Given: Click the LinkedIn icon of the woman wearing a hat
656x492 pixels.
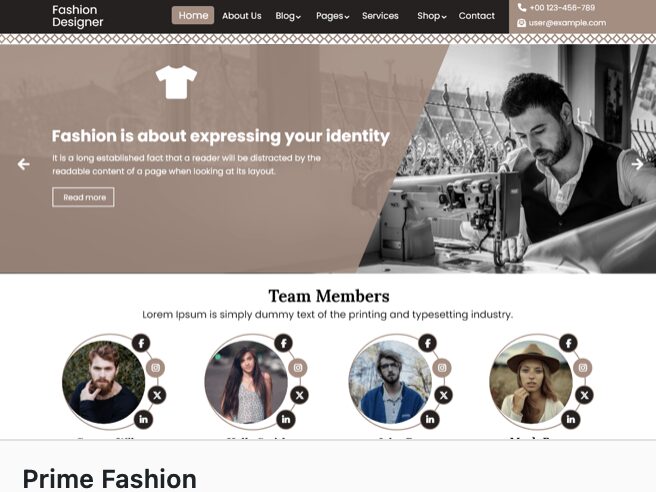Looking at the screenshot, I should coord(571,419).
---------------
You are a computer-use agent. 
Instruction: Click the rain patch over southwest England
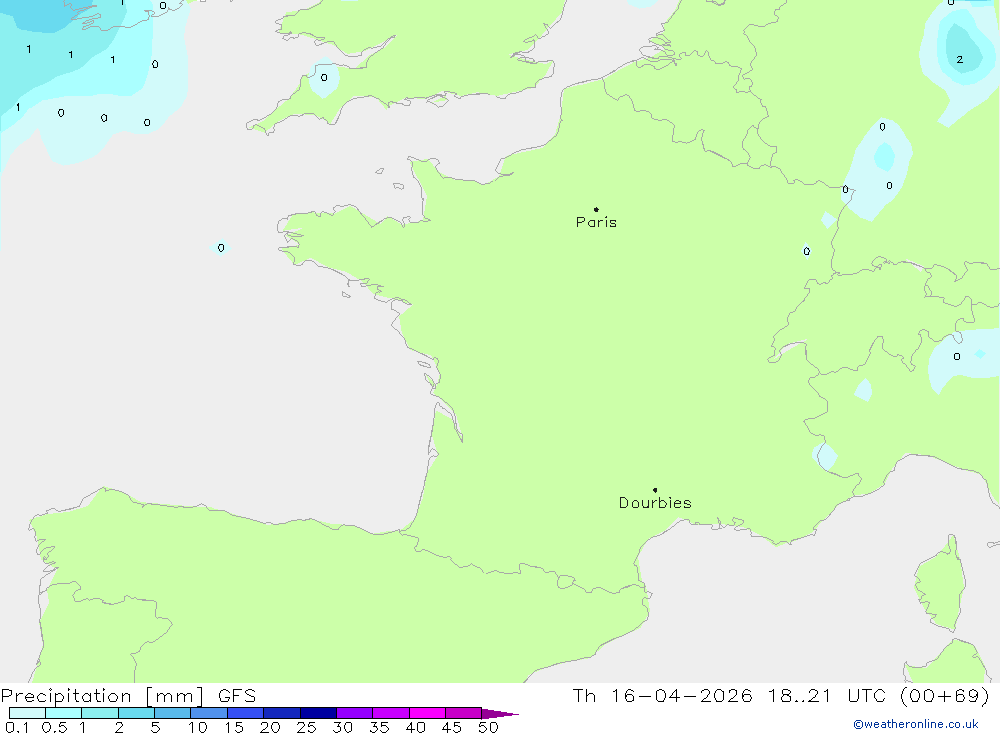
---------------
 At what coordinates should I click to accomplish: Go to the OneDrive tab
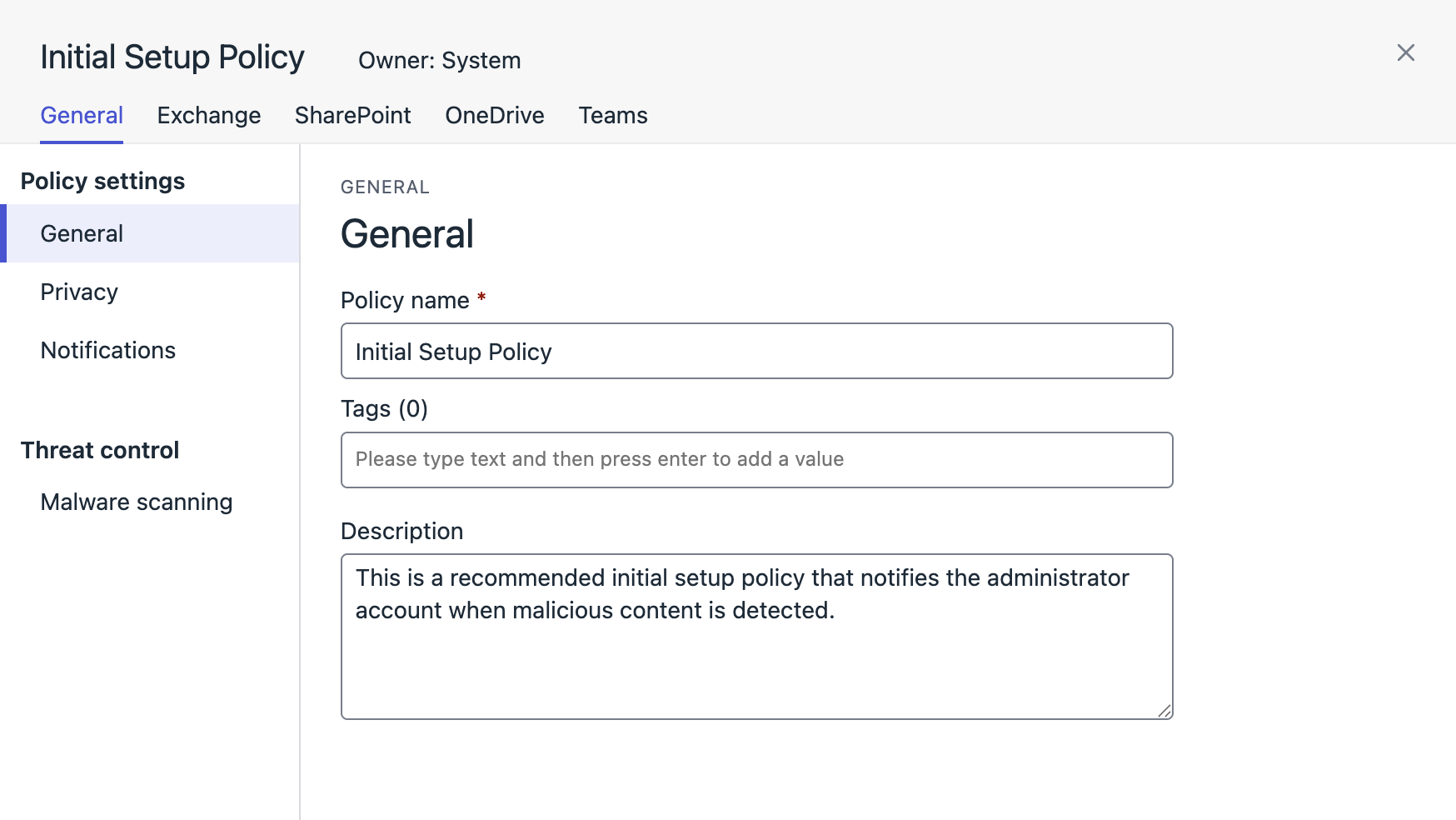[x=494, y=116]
---------------
## Brief
Once you reach the line with "You are a computer-use agent." in the data above, copy it and every line after it exactly, up to and including the line with "Instruction: Click the".

## Task solution
You are a computer-use agent. 
Instruction: Click the rain patch over southwest England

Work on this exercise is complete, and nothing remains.